Crawly.Pipelines.WriteToFile (Crawly v0.17.0) View Source

Stores a given item into Filesystem

Pipeline Lifecycle:

  1. When run (by Crawly.Utils.pipe), creates a file descriptor if not already created.
  2. Performs the write operation
  3. File descriptor is reused by passing it through the pipeline state with :write_to_file_fd

Note: File.close is not necessary due to the file descriptor being automatically closed upon the end of a the parent process.

Refer to https://github.com/oltarasenko/crawly/pull/19#discussion_r350599526 for relevant discussion.

Options

In the absence of tuple-based options being passed, the pipeline will fallback onto the config of :crawly, Crawly.Pipelines.WriteToFile, for the :folder and :extension keys

  • :folder, optional.
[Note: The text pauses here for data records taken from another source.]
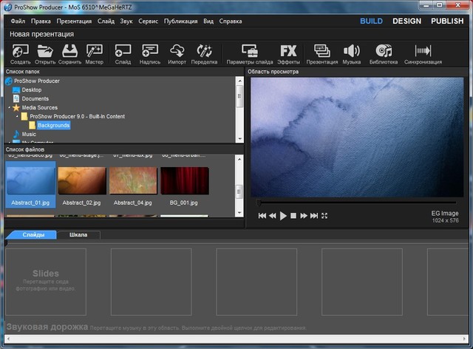This screenshot has height=349, width=473.
Task: Click the Синхронизация toolbar icon
Action: [x=423, y=52]
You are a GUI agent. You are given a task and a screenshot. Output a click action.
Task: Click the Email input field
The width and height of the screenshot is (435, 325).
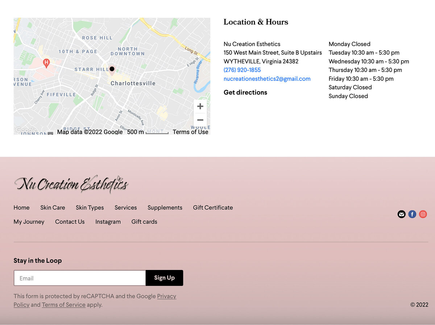coord(80,278)
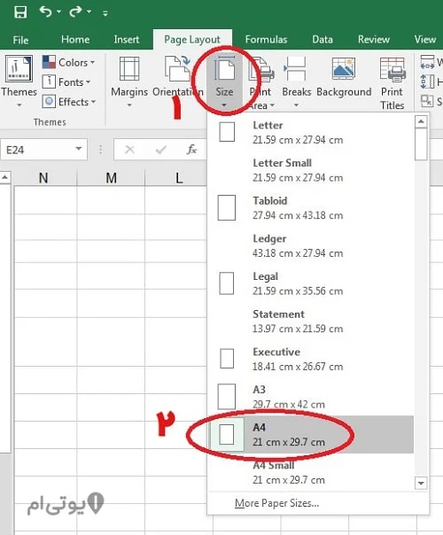Expand the Fonts theme dropdown
The width and height of the screenshot is (443, 535).
[x=66, y=81]
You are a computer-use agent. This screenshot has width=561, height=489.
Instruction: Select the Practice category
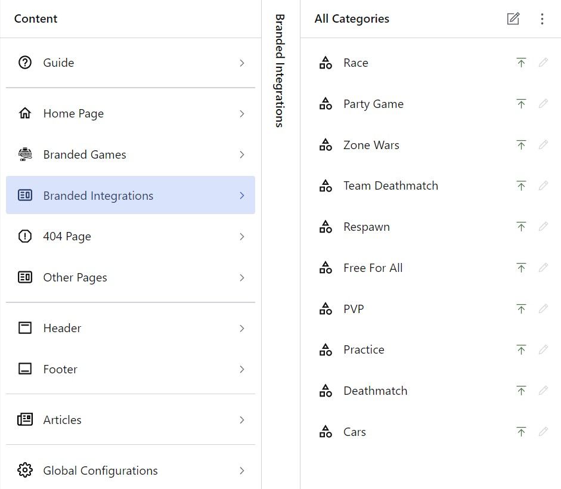point(364,350)
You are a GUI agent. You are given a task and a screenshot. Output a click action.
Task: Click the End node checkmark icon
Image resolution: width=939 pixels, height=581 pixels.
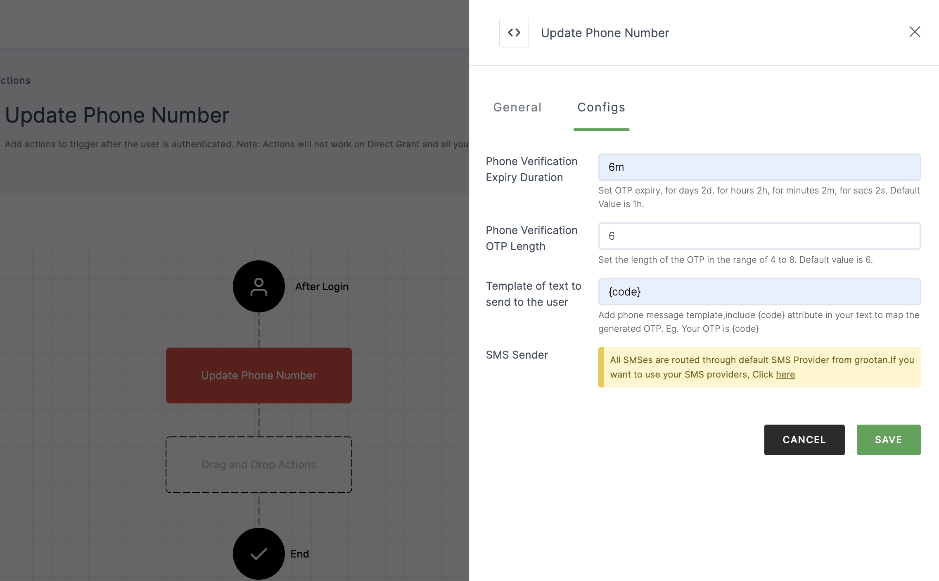tap(259, 553)
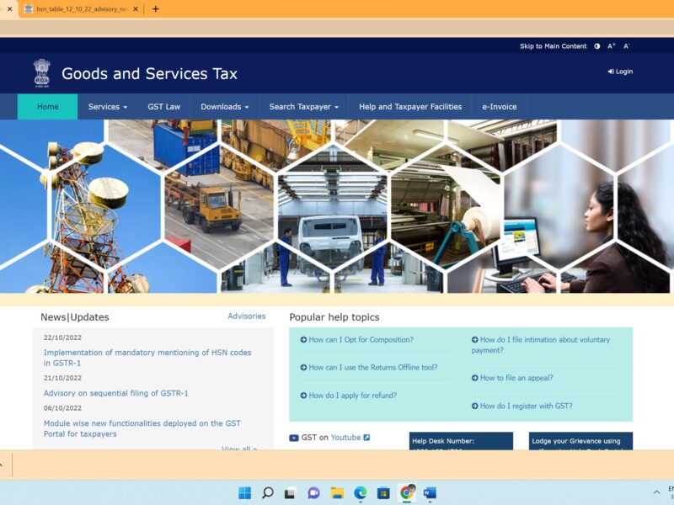Expand the Services dropdown menu

(x=108, y=107)
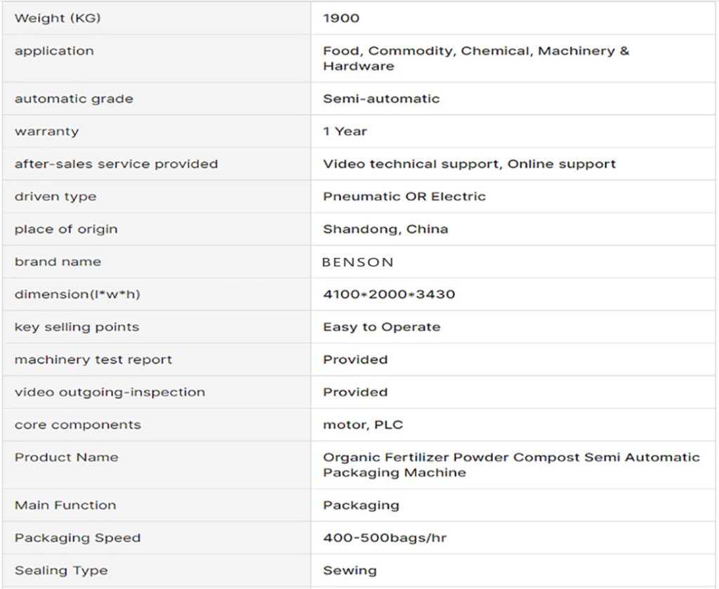Click the after-sales service provided label
Image resolution: width=719 pixels, height=589 pixels.
(117, 164)
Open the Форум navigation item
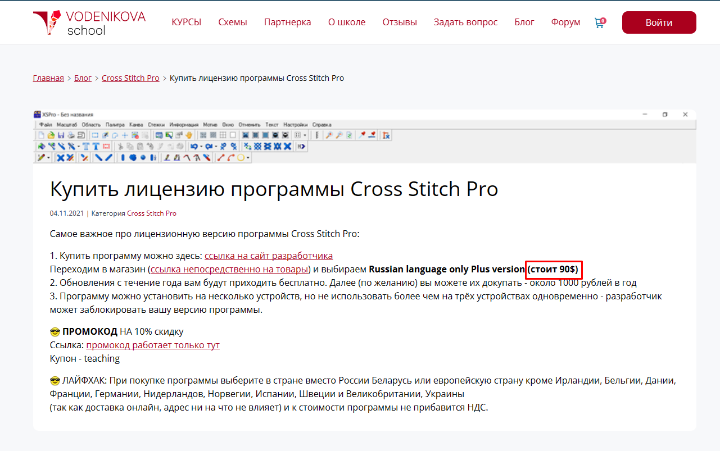This screenshot has height=451, width=720. (565, 22)
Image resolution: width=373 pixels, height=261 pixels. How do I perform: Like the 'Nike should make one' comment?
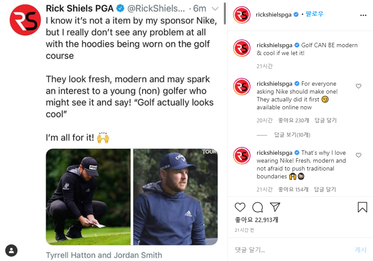pyautogui.click(x=359, y=86)
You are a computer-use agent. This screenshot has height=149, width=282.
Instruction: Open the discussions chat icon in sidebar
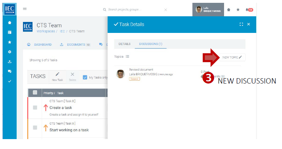(x=10, y=71)
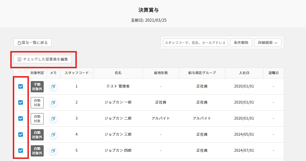Viewport: 306px width, 161px height.
Task: Click チェックした従業員を編集 button
Action: (43, 59)
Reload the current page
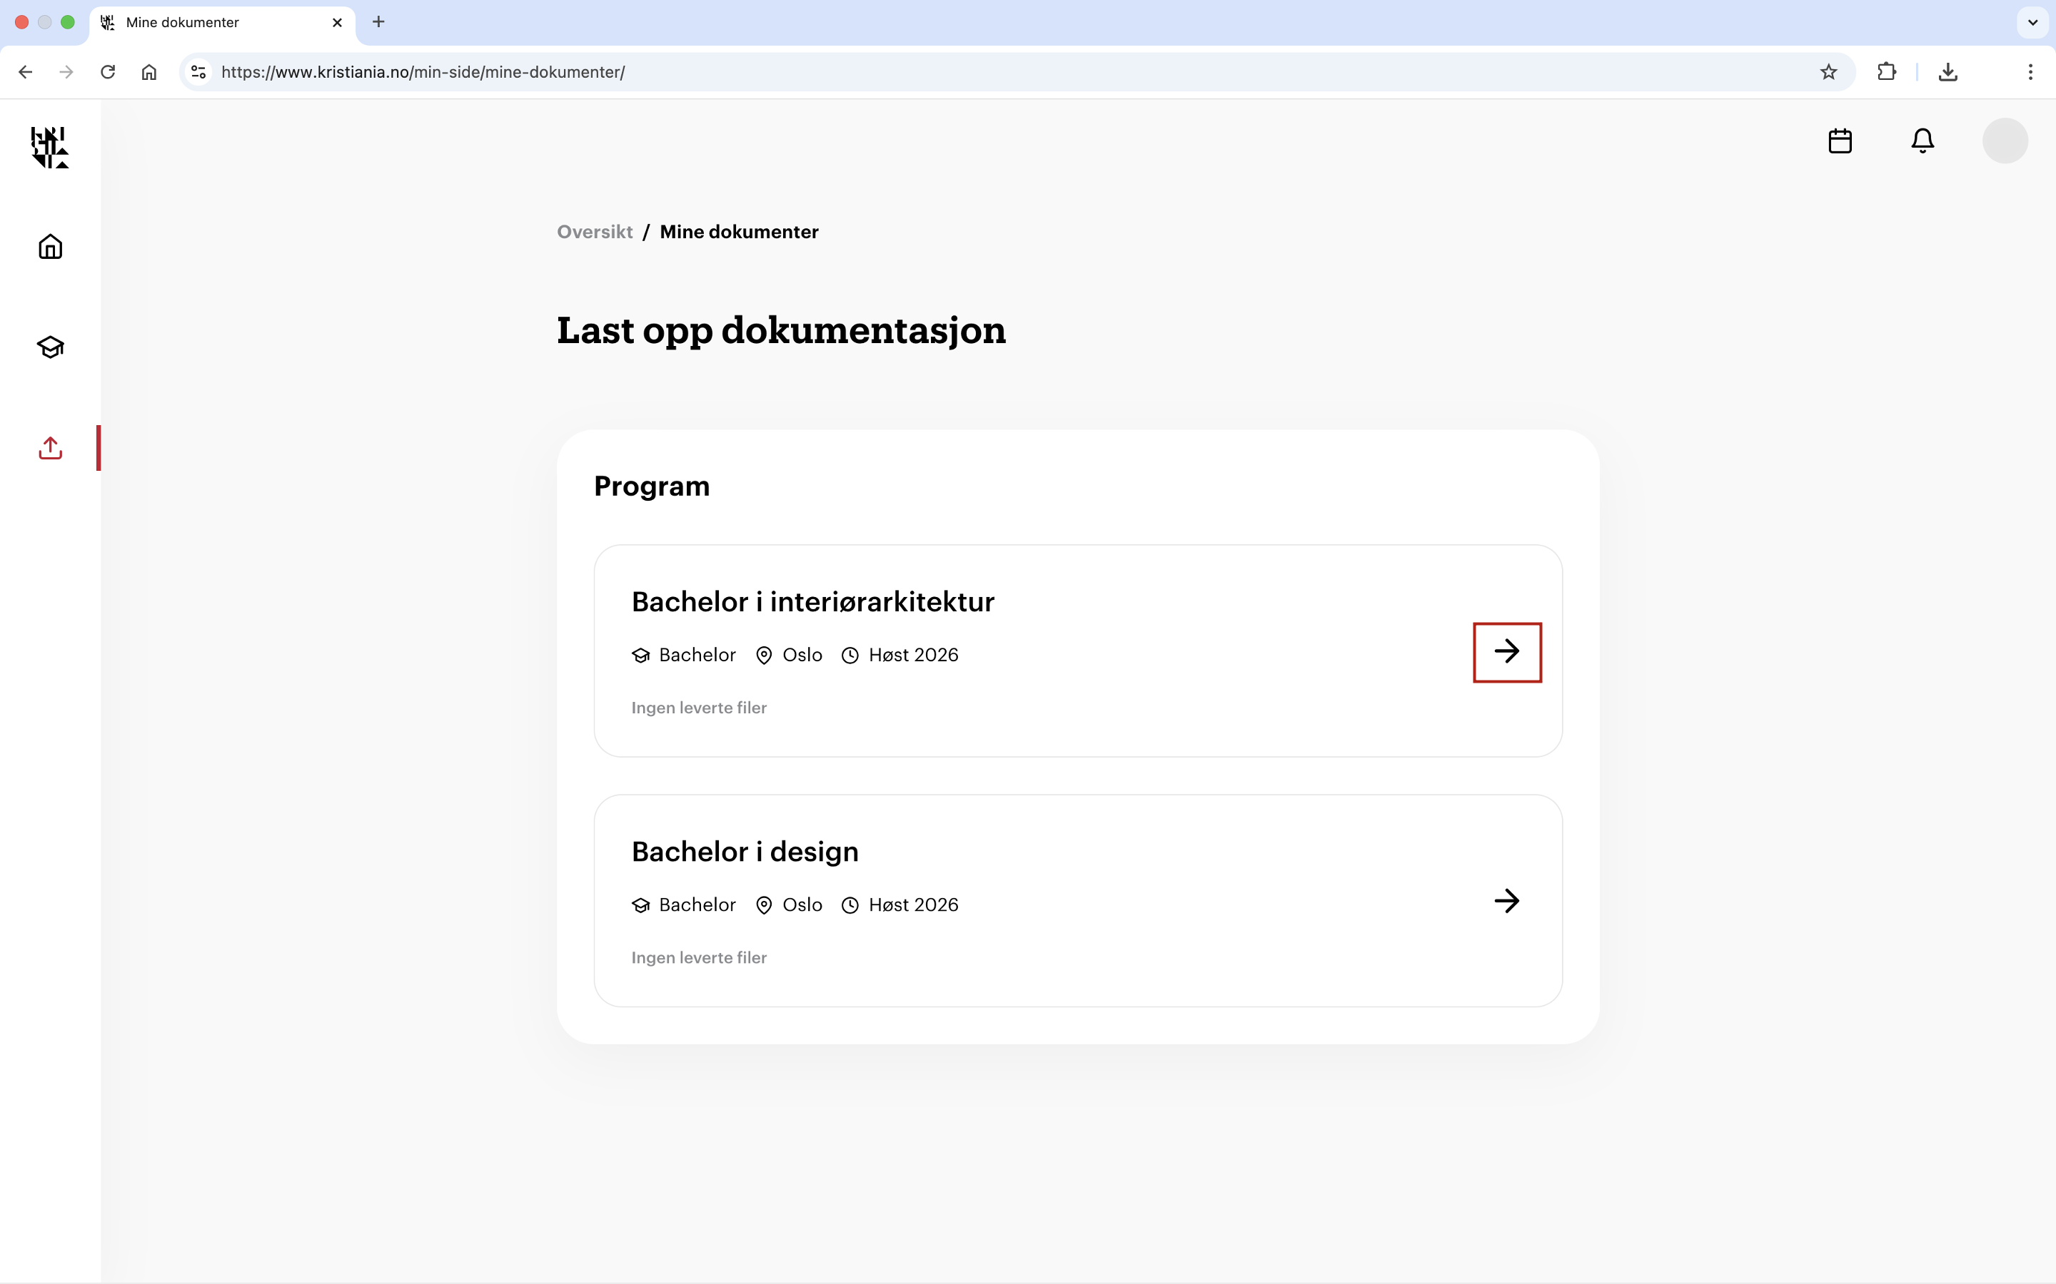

The folder in which the file will be created. Defaults to current project's folder. If provided folder does not exist it's created.
  • :extension, optional. The file extension in which the file will be created with. Defaults to jl.
  • :include_timestamp, boolean, optional, true by default. Allows to add timestamp to the filename.

    Example Declaration

    pipelines: [
    Crawly.Pipelines.JSONEncoder,
    {Crawly.Pipelines.WriteToFile, folder: "/tmp", extension: "csv"}
    ]

    Example Output

iex> item = %{my: "item"}
iex> WriteToFile.run(item, %{}, folder: "/tmp", extension: "csv")
{ %{my: "item"} , %{write_to_file_fd: #PID<0.123.0>} }